Con motivo de la obra ‘Señora de rojo sobre fondo gris’, con José Sacristán
Teatro Olympia de Valencia
Se suele contar la siguiente anécdota con respecto al oficio del actor. Al parecer, a Gary Cooper, siendo niño, una tarde lo encontró su madre con actitud meditabunda observando con la mirada perdida un punto del horizonte. “¿En qué piensas?, le preguntó. Y el que con los años se las vería ‘Solo ante el peligro’, contestó: “No pienso absolutamente nada”. Entonces, su madre, sin proponérselo claro está, dejó con su réplica una de las mejores caracterizaciones del oficio interpretativo: “Pues entonces serás un buen actor”.
Esa mirada al vacío, ya sea cuando el actor se sube a un escenario, con el público delante a modo de ese punto en el horizonte que Gary Cooper contemplaba como si fuera transparente, o cuando mira a cámara, como si ésta fuera de nuevo el espejo invisible por el que Alicia se introduce en el País de las Maravillas, esa mirada al vacío, decimos, es consustancial al arte de la actuación. Un arte al que conviene añadir la palabra juego, igualmente repetida por muchos actores.
“Llevo más de 60 años jugando, porque para mí esto es, por encima de todo, un juego”, no ha dejado de subrayar José Sacristán durante su presentación de ‘Señora de rojo sobre fondo gris’. “Te pagan por jugar”, hubiera añadido Marcello Mastroianni, quien asociaba este oficio con el recuerdo de cuándo de niños se jugaba a policías y ladrones. Una diversión, sin duda, pero muy seria.

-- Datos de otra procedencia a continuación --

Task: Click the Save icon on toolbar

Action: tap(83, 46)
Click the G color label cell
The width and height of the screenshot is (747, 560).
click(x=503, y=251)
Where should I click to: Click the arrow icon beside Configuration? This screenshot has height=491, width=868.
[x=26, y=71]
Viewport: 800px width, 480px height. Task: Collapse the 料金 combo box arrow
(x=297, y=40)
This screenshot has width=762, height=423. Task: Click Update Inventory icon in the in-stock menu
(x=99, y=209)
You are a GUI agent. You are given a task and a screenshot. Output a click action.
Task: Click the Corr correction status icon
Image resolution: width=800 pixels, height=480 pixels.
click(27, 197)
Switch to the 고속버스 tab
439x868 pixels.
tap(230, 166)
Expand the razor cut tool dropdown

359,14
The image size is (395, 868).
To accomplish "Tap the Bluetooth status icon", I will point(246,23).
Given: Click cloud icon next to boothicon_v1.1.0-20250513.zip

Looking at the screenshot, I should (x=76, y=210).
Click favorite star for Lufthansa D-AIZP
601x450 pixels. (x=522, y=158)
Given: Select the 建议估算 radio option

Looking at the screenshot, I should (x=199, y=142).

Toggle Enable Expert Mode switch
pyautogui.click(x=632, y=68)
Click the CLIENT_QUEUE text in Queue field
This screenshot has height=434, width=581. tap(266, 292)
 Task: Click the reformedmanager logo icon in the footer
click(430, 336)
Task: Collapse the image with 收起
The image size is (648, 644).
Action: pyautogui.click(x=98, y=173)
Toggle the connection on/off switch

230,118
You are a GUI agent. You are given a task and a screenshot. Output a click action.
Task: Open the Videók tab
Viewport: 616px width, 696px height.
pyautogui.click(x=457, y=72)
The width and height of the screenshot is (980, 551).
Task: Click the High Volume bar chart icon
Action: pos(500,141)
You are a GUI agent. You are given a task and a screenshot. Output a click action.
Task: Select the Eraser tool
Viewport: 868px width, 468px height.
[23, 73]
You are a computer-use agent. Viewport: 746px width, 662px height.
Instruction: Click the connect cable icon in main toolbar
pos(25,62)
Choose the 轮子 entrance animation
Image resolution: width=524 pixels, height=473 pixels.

Sacristán ha evocado esta seriedad utilizando las palabras del filósofo Friedrich Nietzsche, cuando dijo: “No hay mayor seriedad que la del niño cuando juega”. De manera que, si sumamos el vacío de esa mirada que, volcada hacia dentro, bucea en las pasiones humanas, con el juego y la seriedad con la que aquel se encara, tendremos al actor en su más pura esencia.
La verdad del actor, conectada a la del público que lo observa, tiene que ver entonces con la mentira que representa la ficción. Llegamos a las profundidades de cuanto nos conmueve, alegra o angustia, surcando las aguas superficiales de esa ficción que el actor encarna vaciándose por dentro, para llenarse con las sutilezas de los múltiples personajes a los que da vida.
Haríamos bien, por tanto, en tomarnos en serio el juego del actor y la ficción que le sirve como espejo donde representar las contradicciones humanas. El actor sería ese gran embustero que dice la verdad, cuya estrella nos guía, si dejamos de lado el fulgor asociado al star system, por los extraños senderos que conectan la maldad y la bondad, la alegría y la tristeza, el odio y el amor.
Alejado de la corrección política, el actor utiliza su arte para descolocarnos, de forma que tan pronto nos vemos atraídos por el ladrón como por el policía, igual que de niños podíamos intercambiar los papeles con la sana intención de seguir jugando, de seguir interpelándonos desde diferentes lugares. La ficción que el actor surca no es la realidad, pero al representarla observamos sus imperfecciones, la complejidad de una condición humana que la vida cotidiana simplifica.
Si el mundo fuera perfecto, como decía el escritor Carlos Fuentes, no se escribirían novelas, ni se compondría música, ni se harían obras de teatro o películas. La ficción está para cauterizar la herida abierta por el hecho de entrar a ese mundo separándonos del cuerpo materno. El actor es quien porta en su maleta de viajero existencial los miedos y ansiedades que ha hecho suyos, al atreverse a observar en el interior de ese vacío reflejado en su mirada.
Por eso es tan necesario prestigiar el oficio de actor, porque sin el juego que nos propone encarnando en la ficción múltiples vidas, la existencia quedaría reducida a lo ya conocido. Si Dios, como apuntó cierto poeta, es la estaca que impide que el mundo se cierre, entonces los actores, más allá de deletéreos endiosamientos, tendrían justificado el olimpo que una sociedad más utilitarista les niega. Son ellos, interpretando a personajes tan amables como odiosos, los que abren el mundo que otros seres más prosaicos se empeñan en estrechar. Son ellos, jugando, los que inmortalizan nuestro efímero paso por la vida.